Engagement Ring Budgets in Dubai
Dubai's fine jewellery market is broad, and budgets vary enormously:
For rings with lab grown diamonds, budgets typically start around AED 6,000 and work up to around AED 18,000. That range covers a lot of ground in terms of stone size and setting complexity, and it's where lab grown makes the most sense as a category, beyond that ceiling, you're paying a premium the market won't reflect back.
For natural diamonds, you're starting around AED 8,000–10,000 for a simple setting and a modest stone, with no upper limit beyond that. The sky is genuinely the limit depending on stone quality, carat weight, and setting (this is where the '4 Cs' comes in).
At any budget, the non-negotiables don't change: solid 18K gold and a certified stone. GIA for natural diamonds, IGI for lab grown.
A Word on Dubai Craftsmanship: Stone Loss
This is specific to Dubai and worth saying clearly: stone loss is common here. The market runs on a small pool of shared workshops, and the cutting corners that nobody notices at point of sale often show up six months later in a loose or missing stone.
Avoid martini settings, the three-claw minimal settings that might look okay on Instagram and provide the least stone retention in real wear. On a ring worn every day, they are a liability. A well-made claw setting with proper metal thickness will hold a stone for decades. A poorly made one won't.
Where the Money Goes
The single most impactful allocation in any engagement ring budget is stone quality over stone size. A 0.8 carat stone in a clean, well-made setting will outlook and outperform a 1.2 carat stone in an elaborate setting that dominates the visual at the expense of quality (stone depth is a HUGE thing here - where a stone might carry a lot of weight on the bottom of the stone, so it'll look small for a carat weight but you're getting sold on the cert number).
How to Get the Most for Your BudgetGo slightly below round carat weights. A 0.95 carat typically costs significantly less than a 1.00 carat with no visible size difference. Reallocate the saving to cut or colour.
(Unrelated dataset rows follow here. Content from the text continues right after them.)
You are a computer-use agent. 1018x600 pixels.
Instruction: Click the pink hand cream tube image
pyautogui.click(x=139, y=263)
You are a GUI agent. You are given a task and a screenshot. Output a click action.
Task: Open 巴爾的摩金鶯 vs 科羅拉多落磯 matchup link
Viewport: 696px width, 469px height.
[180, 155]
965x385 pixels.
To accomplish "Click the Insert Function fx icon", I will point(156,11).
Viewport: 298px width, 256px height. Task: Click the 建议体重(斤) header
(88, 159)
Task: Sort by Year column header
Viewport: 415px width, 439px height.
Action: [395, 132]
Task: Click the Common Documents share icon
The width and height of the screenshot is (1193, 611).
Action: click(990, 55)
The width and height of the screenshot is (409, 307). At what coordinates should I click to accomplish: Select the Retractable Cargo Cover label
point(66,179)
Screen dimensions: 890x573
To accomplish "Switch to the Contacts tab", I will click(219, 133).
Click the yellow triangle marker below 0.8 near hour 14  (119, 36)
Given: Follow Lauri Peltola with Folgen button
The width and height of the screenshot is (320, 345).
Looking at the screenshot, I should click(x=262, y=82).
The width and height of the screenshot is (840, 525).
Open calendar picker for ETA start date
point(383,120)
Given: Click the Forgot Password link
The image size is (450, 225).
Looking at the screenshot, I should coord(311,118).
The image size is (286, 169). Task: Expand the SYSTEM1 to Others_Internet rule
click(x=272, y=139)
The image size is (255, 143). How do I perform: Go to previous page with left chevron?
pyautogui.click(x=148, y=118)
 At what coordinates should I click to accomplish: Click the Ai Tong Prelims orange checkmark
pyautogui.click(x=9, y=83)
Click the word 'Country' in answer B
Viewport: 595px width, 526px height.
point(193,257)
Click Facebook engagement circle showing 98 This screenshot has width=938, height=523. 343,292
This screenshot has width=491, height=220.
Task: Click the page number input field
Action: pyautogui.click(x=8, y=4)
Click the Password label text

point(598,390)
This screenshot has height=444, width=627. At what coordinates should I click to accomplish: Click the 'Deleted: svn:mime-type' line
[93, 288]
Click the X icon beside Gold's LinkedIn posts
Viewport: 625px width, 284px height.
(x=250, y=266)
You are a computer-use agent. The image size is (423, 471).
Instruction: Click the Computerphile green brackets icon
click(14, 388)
Consider elongated cuts. An oval, pear, or marquise at the same carat weight as a round brilliant reads larger face-up. Legitimate perceived size gain without the round brilliant premium.
Prioritise cut above all other grades. A well-cut stone in G/VS2 will outperform a poorly-cut D/FL in actual light performance. Cut is how the stone behaves. Everything else is what you're looking at when the light hits it.